The stories, the connections you create, while not better than candid photos, are just different and can add another layer to your photography and the stories you are trying to tell. Just take a look at what portraits have done for the work of Alec Soth and Nick Meyer.

Only Focusing on People

Jim Steel

Similar to the previous comment, it’s easy to forget that there’s a whole different side to street photography that doesn’t have people in the frame. Capturing backgrounds, details, mundane moments – those can be very important for your ability to tell a complete story, or just to share a feeling.

Turn your brain off from focusing on people occasionally and just look around at everything else for a while

Limit Yourself


This comment is more related to city photographers. Sometimes the larger the place and the more action there is, the less focused we can become.

Whereas a photographer in a smaller town or area often has a set place to explore intimately, a city photographer can go anywhere at anytime and hope to find some exciting content.

Instead of thinking of a city as one big whole, think of it as a variety of small neighborhoods. Limit yourself to a small area to focus on. This practice will open your eyes to really get to know the place. I think you’ll find a lot more by doing this.

Go Off the Beaten Path

Paul Barretta

Cities have quiet areas too – and they can be incredibly interesting. Go in the opposite direction that you usually do. Escape the crowds. Hop a train to a random stop. Shake things up a bit with where you usually shoot.

And this tip doesn’t just relate to cities. Wherever you are, break out of your routine and go someplace different, wherever that may be.

Not Tying Your Work to Yourself

Ann Hyland

There’s a reason why you take photographs. There’s a reason why you find street photography to be interesting. Figure out that reason. What attracts you to this work? What are you looking to find in the people you photograph? What story are you trying to tell?

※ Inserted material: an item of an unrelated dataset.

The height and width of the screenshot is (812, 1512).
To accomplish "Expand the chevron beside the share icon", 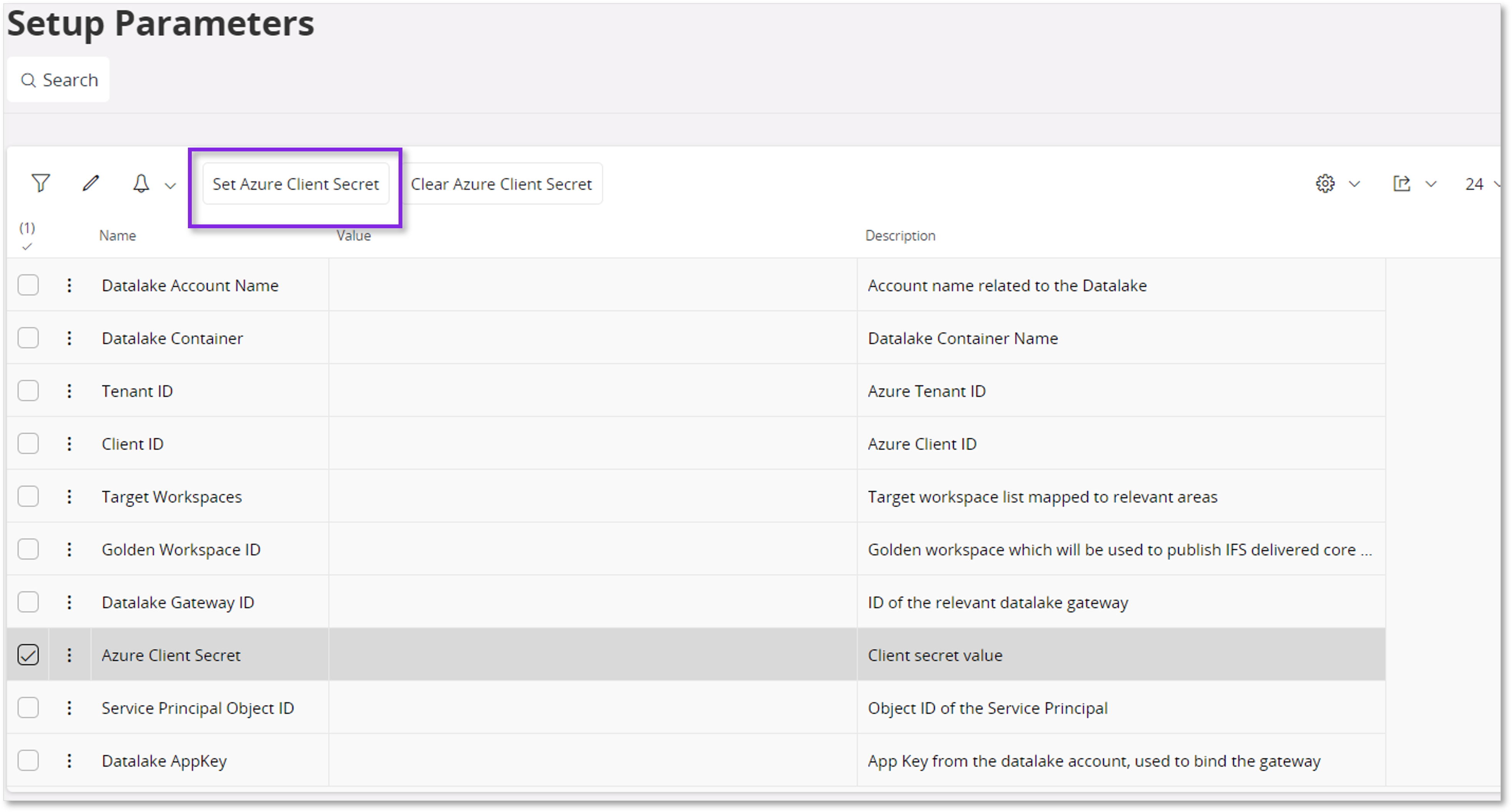I will pyautogui.click(x=1432, y=183).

This insight will say just as much about you as it will about your subjects. Find those consistencies and those tie-ins between yourself and your subjects and run with them.

Not Being Patient Enough

Taisuke Sato

Candid photography speeds you up. Cities speed you up, mentally and physically. Remind yourself to take your time. Slow down. Use photography to forget about the stresses of life. Don’t move on to the next location so quickly. Wait for something to happen.

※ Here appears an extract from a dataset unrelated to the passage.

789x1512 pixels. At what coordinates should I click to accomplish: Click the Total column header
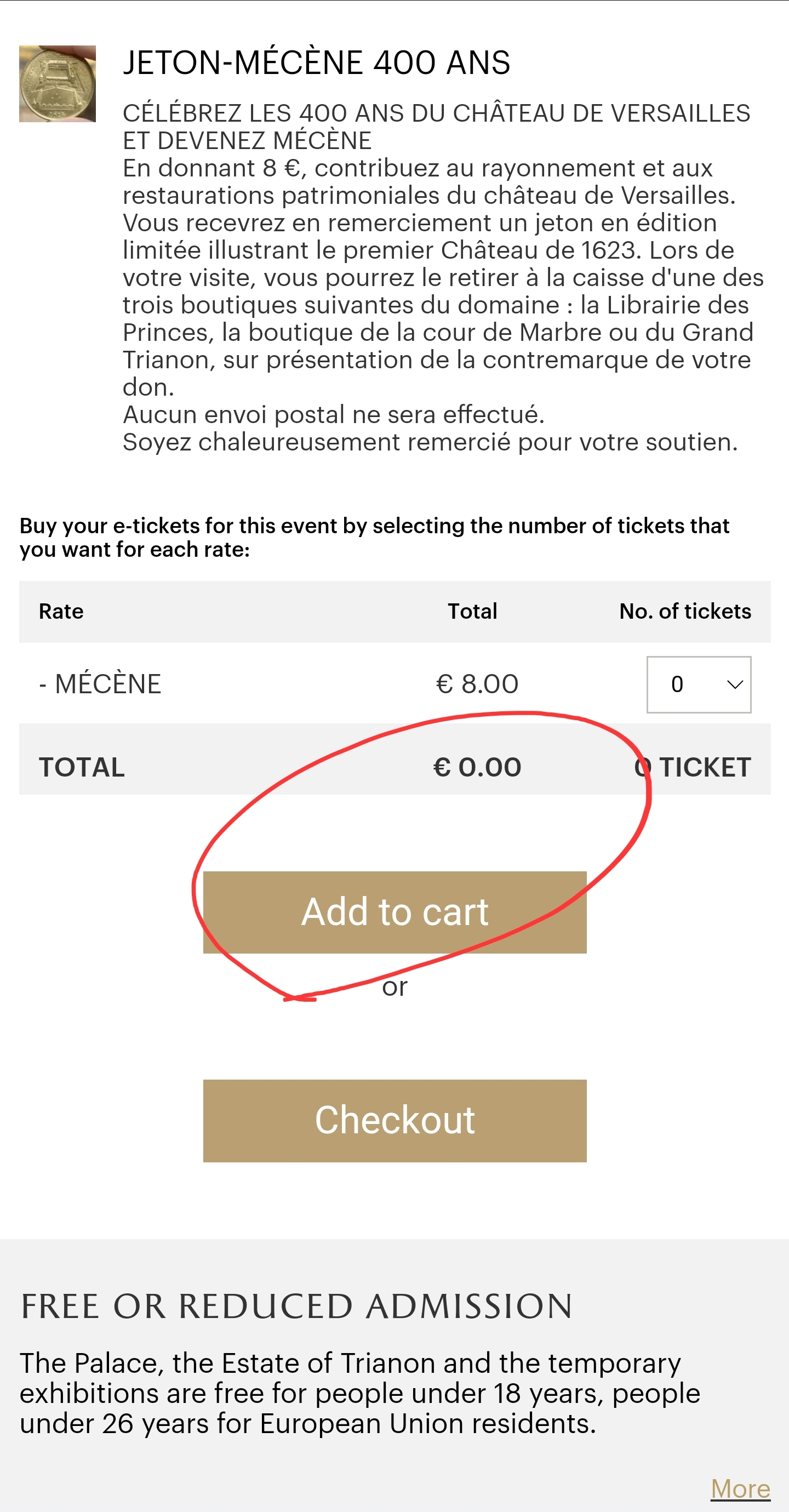[x=472, y=612]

Patience is the key. This is a tip I need to remind myself constantly.


Monica Lord

Lucky for you, you’re already unique!

I’m sure I sounded like Mr. Rogers there, but we all need some Mr. Rogers these days.

Expressing this uniqueness through your work is the hard part, especially with traditional street photography.

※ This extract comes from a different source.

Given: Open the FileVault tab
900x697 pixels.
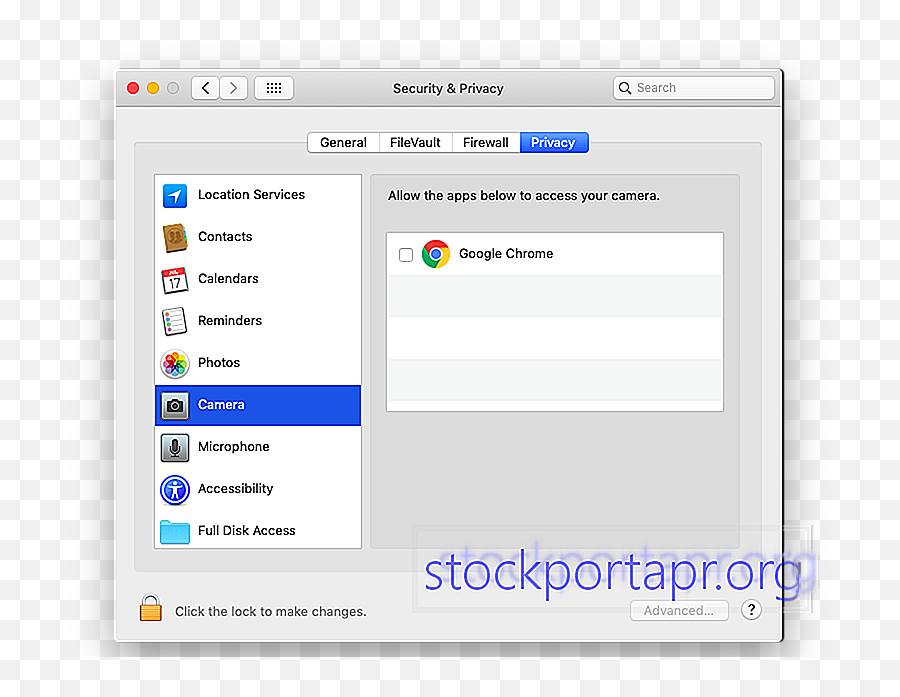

For instance, when you’re shooting in a city with thousands of others shoot daily, creating unique work can feel like a daunting, if not impossible task. But that’s just not the case.

Being unique is about being true to yourself. It’s about learning the ins and outs of a place and capturing moments that relate to you – finding people that relate to you.

It’s about learning how to express yourself with your camera and through your surroundings, and then choosing and sequencing your photos together to tell this story.

And most importantly, it’s about creating photographs that you want to look at.